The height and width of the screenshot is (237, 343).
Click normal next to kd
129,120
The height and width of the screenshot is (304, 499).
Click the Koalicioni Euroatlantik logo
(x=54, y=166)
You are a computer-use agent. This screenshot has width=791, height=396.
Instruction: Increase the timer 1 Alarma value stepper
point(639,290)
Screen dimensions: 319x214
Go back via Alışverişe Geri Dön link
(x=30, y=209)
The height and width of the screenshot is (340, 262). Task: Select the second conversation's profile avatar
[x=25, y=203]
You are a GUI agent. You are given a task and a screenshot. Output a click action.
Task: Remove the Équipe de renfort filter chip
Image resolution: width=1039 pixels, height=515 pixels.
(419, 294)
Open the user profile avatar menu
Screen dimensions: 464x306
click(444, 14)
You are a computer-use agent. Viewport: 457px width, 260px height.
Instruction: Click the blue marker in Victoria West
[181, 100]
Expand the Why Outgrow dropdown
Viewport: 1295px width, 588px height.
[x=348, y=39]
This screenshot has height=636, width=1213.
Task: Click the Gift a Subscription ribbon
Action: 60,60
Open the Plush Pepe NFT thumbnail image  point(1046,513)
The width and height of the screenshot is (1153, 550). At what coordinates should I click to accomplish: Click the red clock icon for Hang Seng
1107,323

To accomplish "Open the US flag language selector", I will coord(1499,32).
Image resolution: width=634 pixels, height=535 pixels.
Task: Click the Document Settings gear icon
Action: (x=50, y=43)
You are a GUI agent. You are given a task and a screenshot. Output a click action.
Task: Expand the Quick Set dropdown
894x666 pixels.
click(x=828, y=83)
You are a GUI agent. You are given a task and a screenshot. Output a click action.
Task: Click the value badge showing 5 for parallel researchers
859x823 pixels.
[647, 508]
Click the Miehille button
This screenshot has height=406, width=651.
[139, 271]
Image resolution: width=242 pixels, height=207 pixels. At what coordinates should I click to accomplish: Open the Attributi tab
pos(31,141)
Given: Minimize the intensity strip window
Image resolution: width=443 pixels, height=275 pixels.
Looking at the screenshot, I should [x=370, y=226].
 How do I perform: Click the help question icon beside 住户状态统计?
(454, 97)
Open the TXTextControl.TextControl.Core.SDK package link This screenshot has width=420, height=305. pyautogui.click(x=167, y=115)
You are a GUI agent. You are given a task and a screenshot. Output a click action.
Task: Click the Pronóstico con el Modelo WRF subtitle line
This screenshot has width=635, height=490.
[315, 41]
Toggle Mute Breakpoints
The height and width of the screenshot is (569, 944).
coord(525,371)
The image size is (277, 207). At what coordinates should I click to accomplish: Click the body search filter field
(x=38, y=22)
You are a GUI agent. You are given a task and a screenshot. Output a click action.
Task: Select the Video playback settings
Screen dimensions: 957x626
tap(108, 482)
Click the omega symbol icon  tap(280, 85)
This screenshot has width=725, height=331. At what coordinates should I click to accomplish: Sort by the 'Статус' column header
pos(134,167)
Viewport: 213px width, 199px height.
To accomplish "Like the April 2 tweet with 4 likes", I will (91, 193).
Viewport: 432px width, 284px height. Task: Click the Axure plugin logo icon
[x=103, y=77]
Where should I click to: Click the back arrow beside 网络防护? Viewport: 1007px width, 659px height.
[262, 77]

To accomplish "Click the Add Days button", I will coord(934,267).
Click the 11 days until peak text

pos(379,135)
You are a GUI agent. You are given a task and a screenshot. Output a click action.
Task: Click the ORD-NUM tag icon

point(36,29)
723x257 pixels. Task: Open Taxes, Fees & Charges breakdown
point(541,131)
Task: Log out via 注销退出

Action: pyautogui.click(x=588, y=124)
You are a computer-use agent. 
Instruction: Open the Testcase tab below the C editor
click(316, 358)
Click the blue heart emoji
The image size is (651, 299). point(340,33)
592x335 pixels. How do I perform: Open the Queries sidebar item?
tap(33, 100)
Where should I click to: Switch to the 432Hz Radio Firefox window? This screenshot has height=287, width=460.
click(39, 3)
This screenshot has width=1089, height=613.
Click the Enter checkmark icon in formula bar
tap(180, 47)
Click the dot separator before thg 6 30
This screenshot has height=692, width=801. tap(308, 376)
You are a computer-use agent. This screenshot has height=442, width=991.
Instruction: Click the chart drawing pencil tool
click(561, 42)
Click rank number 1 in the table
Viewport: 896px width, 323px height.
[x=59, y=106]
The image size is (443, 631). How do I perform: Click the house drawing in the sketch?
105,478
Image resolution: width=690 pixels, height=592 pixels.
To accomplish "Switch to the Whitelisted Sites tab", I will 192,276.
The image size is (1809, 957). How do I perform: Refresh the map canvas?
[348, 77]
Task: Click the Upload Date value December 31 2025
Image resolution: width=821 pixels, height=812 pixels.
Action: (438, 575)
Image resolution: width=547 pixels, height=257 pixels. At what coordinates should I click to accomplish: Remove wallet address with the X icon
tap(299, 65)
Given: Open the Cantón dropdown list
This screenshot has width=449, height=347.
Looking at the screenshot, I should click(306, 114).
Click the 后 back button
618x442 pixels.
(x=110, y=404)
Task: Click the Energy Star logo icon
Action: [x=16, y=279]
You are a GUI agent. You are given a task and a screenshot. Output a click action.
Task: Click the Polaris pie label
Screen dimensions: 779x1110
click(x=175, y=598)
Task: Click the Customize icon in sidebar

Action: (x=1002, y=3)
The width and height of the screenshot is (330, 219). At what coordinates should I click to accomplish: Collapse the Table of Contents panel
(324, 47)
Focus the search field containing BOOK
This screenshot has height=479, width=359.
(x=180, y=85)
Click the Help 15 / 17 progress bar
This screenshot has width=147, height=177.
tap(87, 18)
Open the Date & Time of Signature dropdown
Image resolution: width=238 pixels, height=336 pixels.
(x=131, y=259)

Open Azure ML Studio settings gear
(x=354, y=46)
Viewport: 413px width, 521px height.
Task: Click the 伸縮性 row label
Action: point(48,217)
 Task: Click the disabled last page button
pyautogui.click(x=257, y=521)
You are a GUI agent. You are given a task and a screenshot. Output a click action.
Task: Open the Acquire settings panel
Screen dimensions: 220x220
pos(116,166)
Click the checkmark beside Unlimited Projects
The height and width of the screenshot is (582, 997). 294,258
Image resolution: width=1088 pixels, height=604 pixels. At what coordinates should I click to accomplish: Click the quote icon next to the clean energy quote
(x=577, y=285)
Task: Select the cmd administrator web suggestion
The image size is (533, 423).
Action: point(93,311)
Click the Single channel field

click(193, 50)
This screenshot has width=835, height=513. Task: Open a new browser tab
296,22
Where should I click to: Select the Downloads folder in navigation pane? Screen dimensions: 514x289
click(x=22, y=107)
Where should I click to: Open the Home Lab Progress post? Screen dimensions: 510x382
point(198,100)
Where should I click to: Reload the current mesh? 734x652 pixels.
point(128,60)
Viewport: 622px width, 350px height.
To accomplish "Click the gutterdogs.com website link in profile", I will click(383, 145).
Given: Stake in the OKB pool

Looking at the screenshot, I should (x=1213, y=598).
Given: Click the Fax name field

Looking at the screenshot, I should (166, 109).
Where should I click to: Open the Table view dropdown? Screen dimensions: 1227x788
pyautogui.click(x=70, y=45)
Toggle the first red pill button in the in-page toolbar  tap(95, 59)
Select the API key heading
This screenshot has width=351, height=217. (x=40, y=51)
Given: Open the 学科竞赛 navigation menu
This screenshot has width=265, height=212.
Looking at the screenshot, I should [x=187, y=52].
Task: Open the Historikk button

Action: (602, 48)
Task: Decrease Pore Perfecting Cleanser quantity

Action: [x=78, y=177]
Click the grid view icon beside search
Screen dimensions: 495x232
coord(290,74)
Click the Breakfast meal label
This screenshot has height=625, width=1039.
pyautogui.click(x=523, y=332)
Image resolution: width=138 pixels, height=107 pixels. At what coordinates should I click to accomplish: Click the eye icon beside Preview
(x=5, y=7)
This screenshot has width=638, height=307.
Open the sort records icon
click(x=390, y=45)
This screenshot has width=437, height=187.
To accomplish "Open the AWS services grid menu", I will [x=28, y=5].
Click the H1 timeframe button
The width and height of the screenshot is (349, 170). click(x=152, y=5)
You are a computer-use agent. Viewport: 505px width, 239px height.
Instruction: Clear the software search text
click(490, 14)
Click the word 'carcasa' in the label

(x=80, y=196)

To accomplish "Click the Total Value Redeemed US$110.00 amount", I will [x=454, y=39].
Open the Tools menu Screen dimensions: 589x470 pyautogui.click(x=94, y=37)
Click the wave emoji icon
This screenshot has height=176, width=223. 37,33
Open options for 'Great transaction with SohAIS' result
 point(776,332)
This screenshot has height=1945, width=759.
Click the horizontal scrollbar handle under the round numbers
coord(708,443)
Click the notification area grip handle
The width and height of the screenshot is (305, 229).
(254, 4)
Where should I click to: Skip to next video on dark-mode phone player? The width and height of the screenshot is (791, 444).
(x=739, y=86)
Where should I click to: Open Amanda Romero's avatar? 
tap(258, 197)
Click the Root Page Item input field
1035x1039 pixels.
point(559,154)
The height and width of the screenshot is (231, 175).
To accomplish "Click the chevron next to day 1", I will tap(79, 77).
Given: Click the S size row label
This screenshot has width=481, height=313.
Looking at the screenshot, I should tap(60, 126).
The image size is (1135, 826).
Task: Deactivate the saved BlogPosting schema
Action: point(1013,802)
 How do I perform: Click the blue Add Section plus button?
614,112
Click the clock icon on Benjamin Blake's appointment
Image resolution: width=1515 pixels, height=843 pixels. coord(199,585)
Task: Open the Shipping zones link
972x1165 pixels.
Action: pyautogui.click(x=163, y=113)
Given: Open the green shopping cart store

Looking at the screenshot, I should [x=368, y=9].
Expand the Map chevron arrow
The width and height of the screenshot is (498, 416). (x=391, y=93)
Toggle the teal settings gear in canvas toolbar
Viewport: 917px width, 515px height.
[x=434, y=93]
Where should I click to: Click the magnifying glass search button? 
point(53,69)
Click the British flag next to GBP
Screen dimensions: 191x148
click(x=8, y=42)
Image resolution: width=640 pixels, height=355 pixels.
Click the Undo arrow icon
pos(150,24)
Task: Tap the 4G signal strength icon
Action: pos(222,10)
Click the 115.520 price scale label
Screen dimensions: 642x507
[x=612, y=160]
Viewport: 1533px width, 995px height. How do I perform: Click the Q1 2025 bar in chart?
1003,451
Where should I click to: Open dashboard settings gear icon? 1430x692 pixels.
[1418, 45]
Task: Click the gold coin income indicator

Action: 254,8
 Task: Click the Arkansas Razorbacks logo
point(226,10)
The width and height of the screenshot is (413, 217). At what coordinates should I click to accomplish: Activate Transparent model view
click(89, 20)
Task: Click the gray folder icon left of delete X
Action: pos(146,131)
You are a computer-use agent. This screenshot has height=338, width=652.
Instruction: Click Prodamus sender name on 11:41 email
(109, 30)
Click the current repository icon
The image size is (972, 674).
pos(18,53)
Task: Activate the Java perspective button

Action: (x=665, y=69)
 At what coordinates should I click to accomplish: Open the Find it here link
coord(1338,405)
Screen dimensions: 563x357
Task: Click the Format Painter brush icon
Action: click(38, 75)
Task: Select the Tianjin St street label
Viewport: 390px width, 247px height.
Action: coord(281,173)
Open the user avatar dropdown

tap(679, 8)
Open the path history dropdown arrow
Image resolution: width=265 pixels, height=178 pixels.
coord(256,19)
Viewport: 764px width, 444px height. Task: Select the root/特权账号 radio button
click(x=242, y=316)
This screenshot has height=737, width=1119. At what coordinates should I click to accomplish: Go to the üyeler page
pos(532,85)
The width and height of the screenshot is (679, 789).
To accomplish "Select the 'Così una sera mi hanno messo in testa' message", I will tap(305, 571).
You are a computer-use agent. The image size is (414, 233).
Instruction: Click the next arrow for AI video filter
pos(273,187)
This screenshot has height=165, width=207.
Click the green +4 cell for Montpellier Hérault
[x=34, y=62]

•••

EXERCISE REQUIREMENTS: Check each line above for the word "Date", and give only the number of lines that contain it.

RESPONSE BELOW: 2